RUSH: We've even got a sportswriter today -- you know, nobody got voted in the Hall of Fame. Bonds, Clemens, Sammy Sosa were all up, didn't get in. We all know why. The sportswriters who vote 'em in didn't want to vote 'em in because of steroids. Now, what does it say about Major League Baseball? You could look at it as a problem or else maybe they're in the process of solving a problem. But arguably the greatest home run hitter ever, without the asterisk or with it, arguably one of the best pitchers ever, not in the Hall of Fame, and may not be.
But they played. Bonds hit those home runs. He hit those home runs. They happened. But he's not in the Hall of Fame. Roger Clemens got those outs. He won those games. And Sosa, ditto. I was a little surprised Craig Biggio didn't get in. Mike Piazza is a great guy. He was not part of the steroid investigation but the scuttlebutt is that he was using, but nobody knows. So there's some reluctance, even the New York sportswriters write about that today.

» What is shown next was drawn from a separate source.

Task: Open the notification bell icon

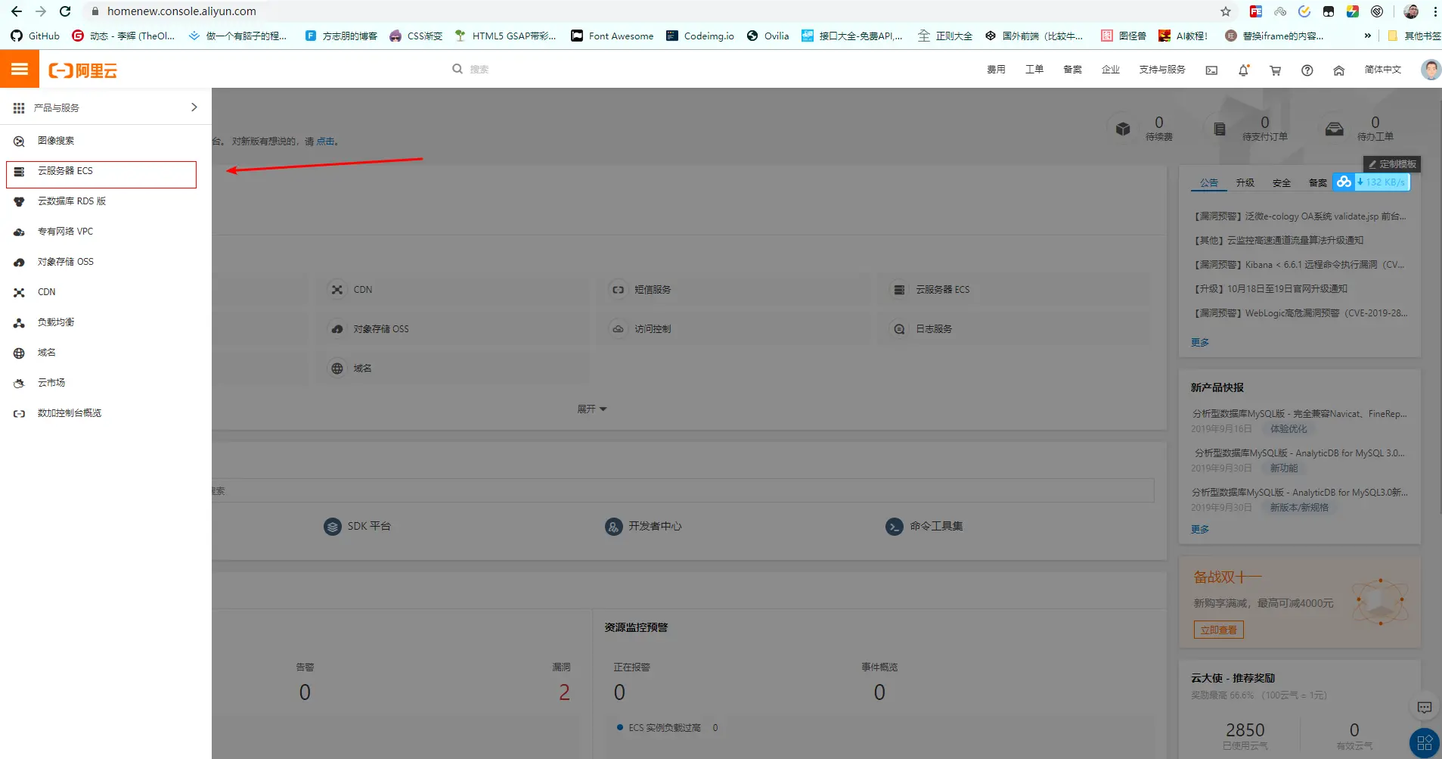Action: [x=1243, y=70]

This is Ken Rosenthal, and this is yesterday on the MLB network, the Major League Baseball network. This is sort of an illustration of what I'm talking about. It's not complete. It's not a hundred percent analogous, but I don't know the kind of thinking that leads somebody -- here's a guy, blaming the Tea Party is what he does, for the fact that nobody got voted in the Hall of Fame. I'm serious. It's the Tea Party. And what about the Tea Party? Well, the Tea Party brought partisanship, a great divide to the peoples of this country. And the Tea Party divide has now even wormed its way into baseball. Here's Ken Rosenthal, Fox Sports senior baseball writer, and here's his take on it.
ROSENTHAL: I will say this about Morris. I don't vote for him, but the level of discourse against him by certain segments of the sabermetric community right now is over the top. It's almost a crusade and it's ridiculous. And one thing that has bothered me at times, some of us, is the polarized view of the world now that has come to pass. And it's as if the Tea Party has taken over one part of baseball discussion. And that's not right.

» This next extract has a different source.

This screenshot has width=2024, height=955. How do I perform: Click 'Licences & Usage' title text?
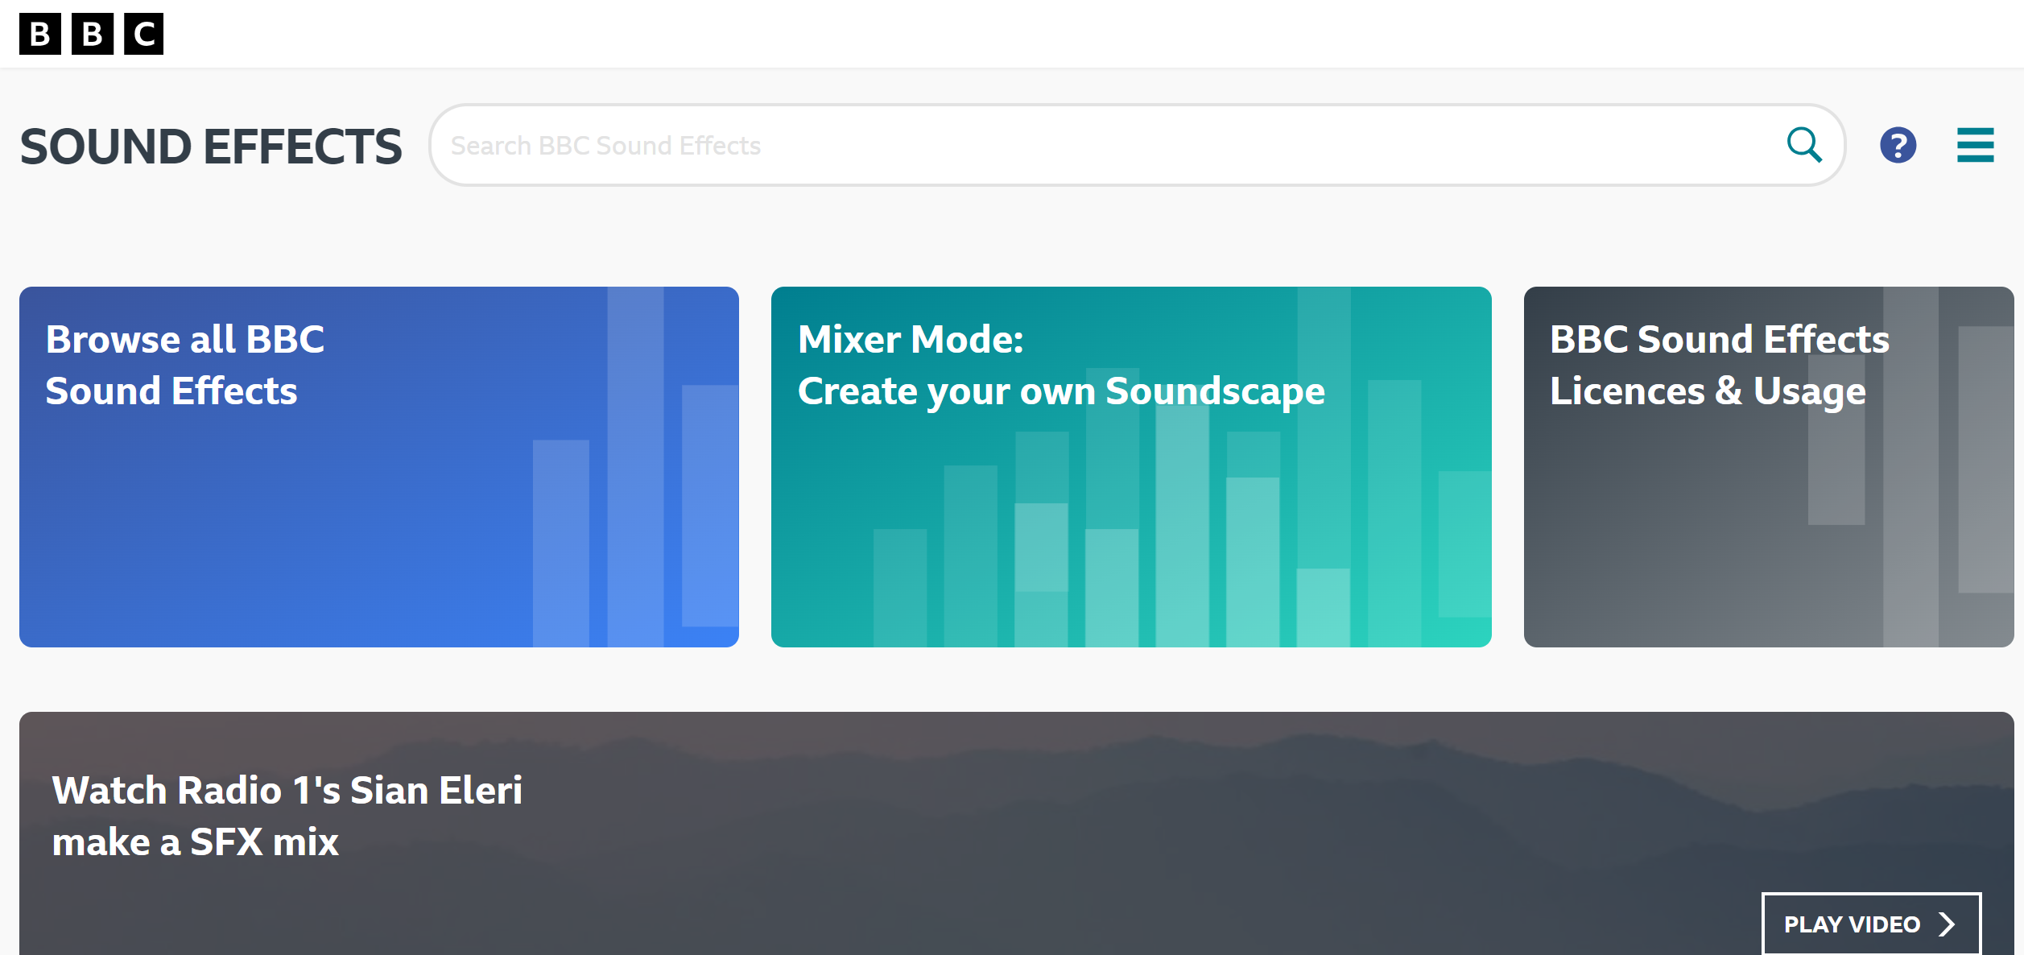(1707, 391)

RUSH: I mean, the Tea Party has now been compared to the sabermetrics crowd. You know what sabermetrics is? Bill James, Moneyball. That's the sabermetrics crowd. Billy Beane, Oakland A's. And now apparently the way of analyzing players, putting together a team, analyzing their careers, you got the sabermetrics crowd, and then you've got the traditional, conventional crowd. It apparently is a big partisan divide, and this is because of the Tea Party. It's just mind-boggling.